I would like to say that we can guess what would have happend now, taking in mind what gandalf thought, though i wonder how i would have gone with sauron and smaug?


----------



## Astran (Jun 26, 2005)

DwarfLord said:


> After reading J.R.R. Tolkien’s books I came to the coclusion that Dragons (be they dragon-worms or flying dragons) are Evil. They were bred for the first time by Morgoth, the ancient enemy. The first dragon was Glaurung. If there is anything to say about this foul creature it’s this: the beast was evil to the core. Bred by the Dark Lord himself there was no other choice. Many more dragons appear in the Great Battle, ending the First Age. They all fought for Evil and their Master.
> 
> This information comes of course from “The Silmarillion”.
> My theory was challenged by my friend, who said that dragons are Neutral. They can of course be corrupted to Evil, by they are born Neutral.



I think too that all creatures are born neutral... And all can be corrupted. Morgoth corrupted the elves and they transfered into orcs. He created Trolls to counter the ents of (what was the name of this female vala again?). But Morgoth/Melkor can't create a creature. Only eru, the one has this power. (Dwarves for instance are also created by a vala, but they werent real living creatures till Eru gave them life). So Morgoth had to create the trolls from another creature. From what i don't know, but I think Trolls may be brutal by nature, like some animals, but not evil. Just like animals aren't evil by nature too.

* Given data
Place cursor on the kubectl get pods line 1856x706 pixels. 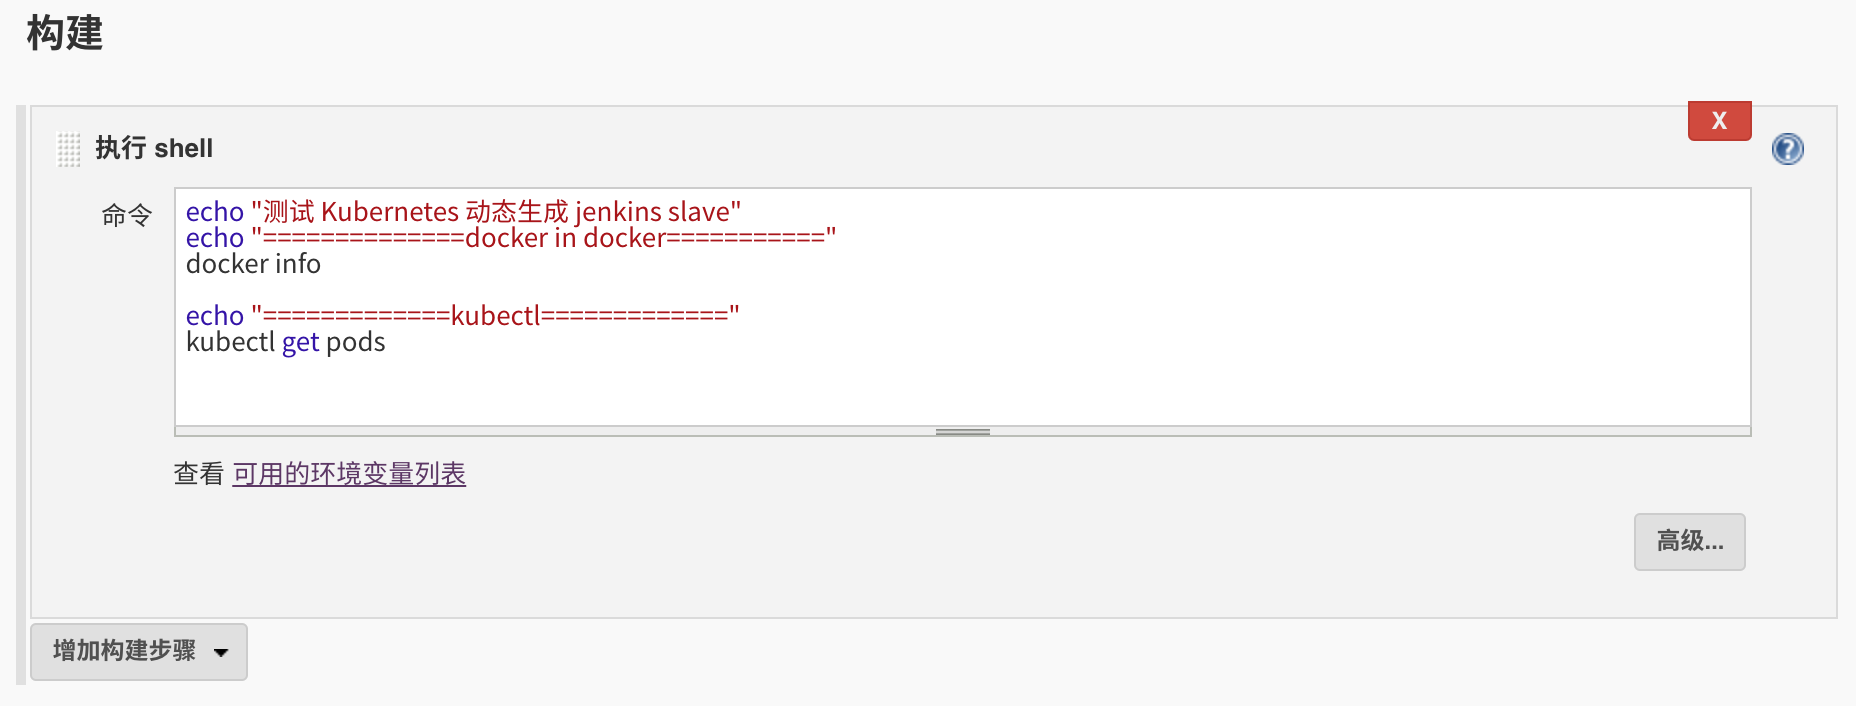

* Problem to solve
In the forum thread about Tolkien's dragons, which dragon is named as the first one?

* Full answer
Glaurung